• **WHAT THE TASK ASKS**
Copy the lines word for word, starting from the first one and ending with the line that contains "will (x=75, y=512).".

• **Part of a data file**
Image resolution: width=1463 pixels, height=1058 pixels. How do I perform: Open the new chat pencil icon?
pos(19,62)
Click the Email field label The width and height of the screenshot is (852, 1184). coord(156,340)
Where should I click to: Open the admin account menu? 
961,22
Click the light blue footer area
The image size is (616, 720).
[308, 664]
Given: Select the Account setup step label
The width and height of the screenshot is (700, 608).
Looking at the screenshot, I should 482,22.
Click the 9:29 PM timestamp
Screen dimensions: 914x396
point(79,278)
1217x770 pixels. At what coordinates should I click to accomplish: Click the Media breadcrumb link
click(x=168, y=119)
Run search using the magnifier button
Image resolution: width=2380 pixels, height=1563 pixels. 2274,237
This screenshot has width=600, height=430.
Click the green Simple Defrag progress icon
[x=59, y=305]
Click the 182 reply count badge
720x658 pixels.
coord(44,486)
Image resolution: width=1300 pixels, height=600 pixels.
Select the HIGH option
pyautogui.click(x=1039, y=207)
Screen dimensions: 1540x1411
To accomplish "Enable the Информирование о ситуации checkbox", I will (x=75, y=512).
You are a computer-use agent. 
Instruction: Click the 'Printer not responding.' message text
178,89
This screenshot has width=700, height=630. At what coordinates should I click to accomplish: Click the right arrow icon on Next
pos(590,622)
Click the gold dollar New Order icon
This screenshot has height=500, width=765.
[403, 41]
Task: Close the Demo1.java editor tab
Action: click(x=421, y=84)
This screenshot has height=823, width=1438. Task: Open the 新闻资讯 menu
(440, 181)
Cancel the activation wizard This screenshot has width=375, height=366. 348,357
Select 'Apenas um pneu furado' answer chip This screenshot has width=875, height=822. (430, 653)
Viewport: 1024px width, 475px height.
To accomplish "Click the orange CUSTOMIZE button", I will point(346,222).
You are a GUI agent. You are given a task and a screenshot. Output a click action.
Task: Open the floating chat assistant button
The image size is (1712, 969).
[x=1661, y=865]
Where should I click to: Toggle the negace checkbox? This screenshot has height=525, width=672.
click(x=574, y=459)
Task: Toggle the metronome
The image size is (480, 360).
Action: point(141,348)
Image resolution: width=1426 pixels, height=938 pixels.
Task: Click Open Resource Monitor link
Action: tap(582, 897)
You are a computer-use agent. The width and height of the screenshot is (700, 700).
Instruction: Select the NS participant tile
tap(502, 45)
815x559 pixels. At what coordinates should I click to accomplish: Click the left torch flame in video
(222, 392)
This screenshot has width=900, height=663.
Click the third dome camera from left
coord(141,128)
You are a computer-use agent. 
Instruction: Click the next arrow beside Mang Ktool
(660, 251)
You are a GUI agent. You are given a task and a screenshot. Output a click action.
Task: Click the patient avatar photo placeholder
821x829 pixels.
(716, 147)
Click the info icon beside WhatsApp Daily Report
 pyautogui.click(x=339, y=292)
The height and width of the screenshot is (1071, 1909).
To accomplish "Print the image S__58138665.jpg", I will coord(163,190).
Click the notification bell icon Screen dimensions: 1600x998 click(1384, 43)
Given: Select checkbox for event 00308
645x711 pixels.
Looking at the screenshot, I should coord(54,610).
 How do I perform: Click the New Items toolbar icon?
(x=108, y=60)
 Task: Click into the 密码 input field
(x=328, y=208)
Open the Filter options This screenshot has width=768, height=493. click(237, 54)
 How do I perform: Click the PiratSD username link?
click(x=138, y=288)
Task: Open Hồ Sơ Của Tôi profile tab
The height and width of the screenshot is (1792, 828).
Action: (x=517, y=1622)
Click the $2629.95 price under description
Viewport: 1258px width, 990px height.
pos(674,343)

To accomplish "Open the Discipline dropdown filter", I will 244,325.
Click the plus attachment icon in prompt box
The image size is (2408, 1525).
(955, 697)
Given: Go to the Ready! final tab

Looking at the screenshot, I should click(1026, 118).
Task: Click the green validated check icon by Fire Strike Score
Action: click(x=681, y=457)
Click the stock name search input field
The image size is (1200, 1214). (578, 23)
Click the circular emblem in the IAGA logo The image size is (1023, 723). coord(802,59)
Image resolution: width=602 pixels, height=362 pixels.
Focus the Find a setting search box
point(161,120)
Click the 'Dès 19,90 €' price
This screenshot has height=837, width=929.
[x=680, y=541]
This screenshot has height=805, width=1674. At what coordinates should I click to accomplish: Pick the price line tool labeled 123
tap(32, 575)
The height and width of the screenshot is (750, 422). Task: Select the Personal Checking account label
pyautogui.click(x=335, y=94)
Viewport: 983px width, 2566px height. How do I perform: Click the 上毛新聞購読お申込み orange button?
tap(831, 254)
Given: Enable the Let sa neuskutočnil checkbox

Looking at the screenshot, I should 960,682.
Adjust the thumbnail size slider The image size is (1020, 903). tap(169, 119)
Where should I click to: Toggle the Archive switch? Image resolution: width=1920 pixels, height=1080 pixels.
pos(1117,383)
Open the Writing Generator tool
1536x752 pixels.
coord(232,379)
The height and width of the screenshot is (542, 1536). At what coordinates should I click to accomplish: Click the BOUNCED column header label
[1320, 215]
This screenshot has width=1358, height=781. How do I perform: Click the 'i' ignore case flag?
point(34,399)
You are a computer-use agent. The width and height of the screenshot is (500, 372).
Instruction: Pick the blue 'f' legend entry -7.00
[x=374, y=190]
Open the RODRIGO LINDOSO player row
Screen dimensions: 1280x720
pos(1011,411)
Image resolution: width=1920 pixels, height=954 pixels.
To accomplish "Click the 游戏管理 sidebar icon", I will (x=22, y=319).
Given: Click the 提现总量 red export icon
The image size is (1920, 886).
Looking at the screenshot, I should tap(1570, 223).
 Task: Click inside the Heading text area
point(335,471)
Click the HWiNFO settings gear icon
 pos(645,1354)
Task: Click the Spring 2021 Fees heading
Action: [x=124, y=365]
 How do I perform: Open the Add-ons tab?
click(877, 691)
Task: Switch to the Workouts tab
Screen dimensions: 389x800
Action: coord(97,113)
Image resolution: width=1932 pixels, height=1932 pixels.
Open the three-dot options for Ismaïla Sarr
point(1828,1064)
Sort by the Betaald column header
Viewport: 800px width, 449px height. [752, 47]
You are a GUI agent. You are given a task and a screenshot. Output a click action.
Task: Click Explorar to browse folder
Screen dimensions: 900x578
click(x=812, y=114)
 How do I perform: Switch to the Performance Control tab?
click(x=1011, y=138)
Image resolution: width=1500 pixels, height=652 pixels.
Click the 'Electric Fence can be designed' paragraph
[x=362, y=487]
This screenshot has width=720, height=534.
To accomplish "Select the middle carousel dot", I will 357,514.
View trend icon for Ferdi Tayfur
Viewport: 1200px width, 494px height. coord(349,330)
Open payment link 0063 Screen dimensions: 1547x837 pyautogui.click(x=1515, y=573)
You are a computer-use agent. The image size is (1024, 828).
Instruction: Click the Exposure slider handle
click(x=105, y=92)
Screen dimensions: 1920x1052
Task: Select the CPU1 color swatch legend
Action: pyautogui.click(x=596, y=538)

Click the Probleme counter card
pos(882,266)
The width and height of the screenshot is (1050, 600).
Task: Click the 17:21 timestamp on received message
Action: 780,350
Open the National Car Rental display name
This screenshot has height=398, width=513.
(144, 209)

• **FINAL RESULT**
Image resolution: width=1463 pixels, height=1058 pixels. How do I perform: Open the new chat pencil icon?
pos(19,62)
Click the Email field label The width and height of the screenshot is (852, 1184). coord(156,340)
Where should I click to: Open the admin account menu? 
961,22
Click the light blue footer area
The image size is (616, 720).
[308, 664]
Given: Select the Account setup step label
The width and height of the screenshot is (700, 608).
Looking at the screenshot, I should 482,22.
Click the 9:29 PM timestamp
Screen dimensions: 914x396
point(79,278)
1217x770 pixels. At what coordinates should I click to accomplish: Click the Media breadcrumb link
click(x=168, y=119)
Run search using the magnifier button
Image resolution: width=2380 pixels, height=1563 pixels. 2274,237
This screenshot has width=600, height=430.
Click the green Simple Defrag progress icon
[x=59, y=305]
Click the 182 reply count badge
720x658 pixels.
coord(44,486)
Image resolution: width=1300 pixels, height=600 pixels.
Select the HIGH option
pyautogui.click(x=1039, y=207)
Screen dimensions: 1540x1411
To accomplish "Enable the Информирование о ситуации checkbox", I will (x=75, y=512).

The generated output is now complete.